I would venture the following: According to the Talmud, (Yoma 9b) the First Temple was destroyed due to three cardinal sins, Idol Worship, Forbidden Sexual Relations and Murder – all of which are supremely indicative of societal breakdown and the victory of enmity over empathy in the Jewish Tradition. The Second Temple was destroyed due to baseless hatred – a manifestation par excellence of fundamental familial and societal discord.
When Joseph had a premonition that this state of affairs, despite the reconciliation he and his brothers were just experiencing, was imprinted upon the future of the Jewish people, Joseph wept bitterly, according to the Zohar.

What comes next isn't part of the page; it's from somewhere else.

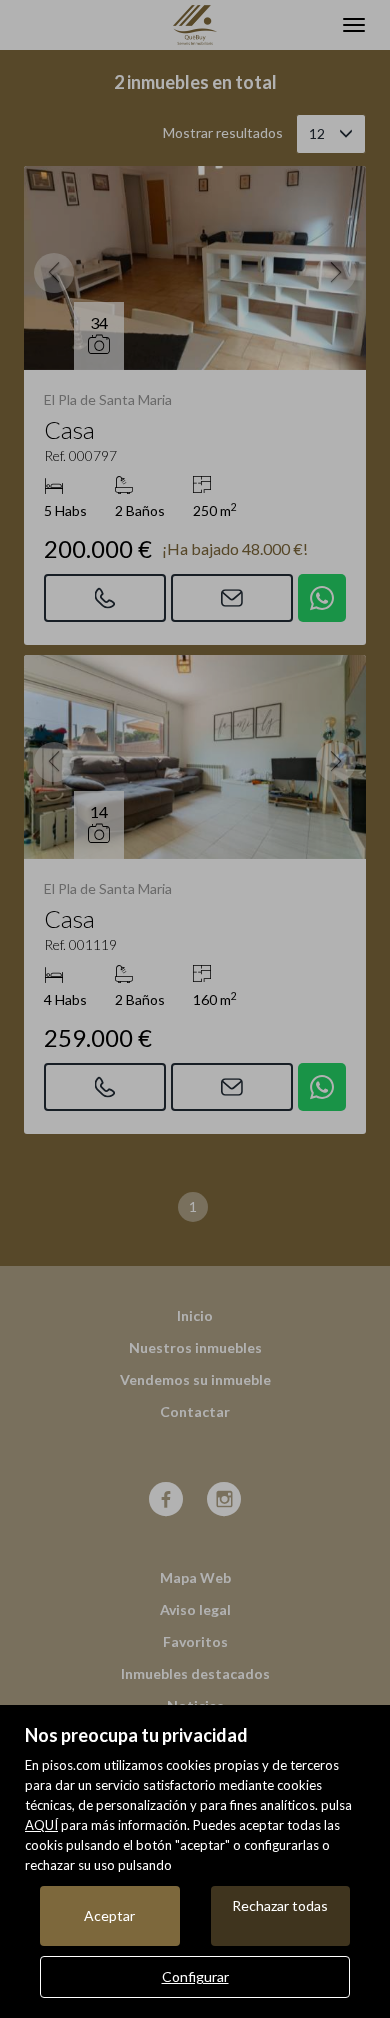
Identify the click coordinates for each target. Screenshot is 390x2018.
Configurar (195, 1976)
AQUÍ (41, 1825)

I would also suggest something else. It was the (albeit momentary) Unity that Joseph and his brothers experienced as a result of God’s Providence, combined with their own hard-earned character development as they began to understand, accept and actualize their unique Divine role and mission in the world was so remarkable that even Pharaoh and his entire household could not fail to be impressed and wish their presence as a permanent fixture in Egypt, as well.
I suggest that this fundamental message, among others, of the Torah Portions being read on the heels of October 7, 2023 and the seemingly miraculous Unity that enveloped the Jewish People across the globe, and especially in Israel, in the wake of that day’s events should be taken deeply to heart. It is a key and an opportunity to re-awaken to our national purpose, as well as the sine qua non for the survival of the Jewish Family/Nation and re-discovering the most durable remedy for the deepest ills of all Humankind.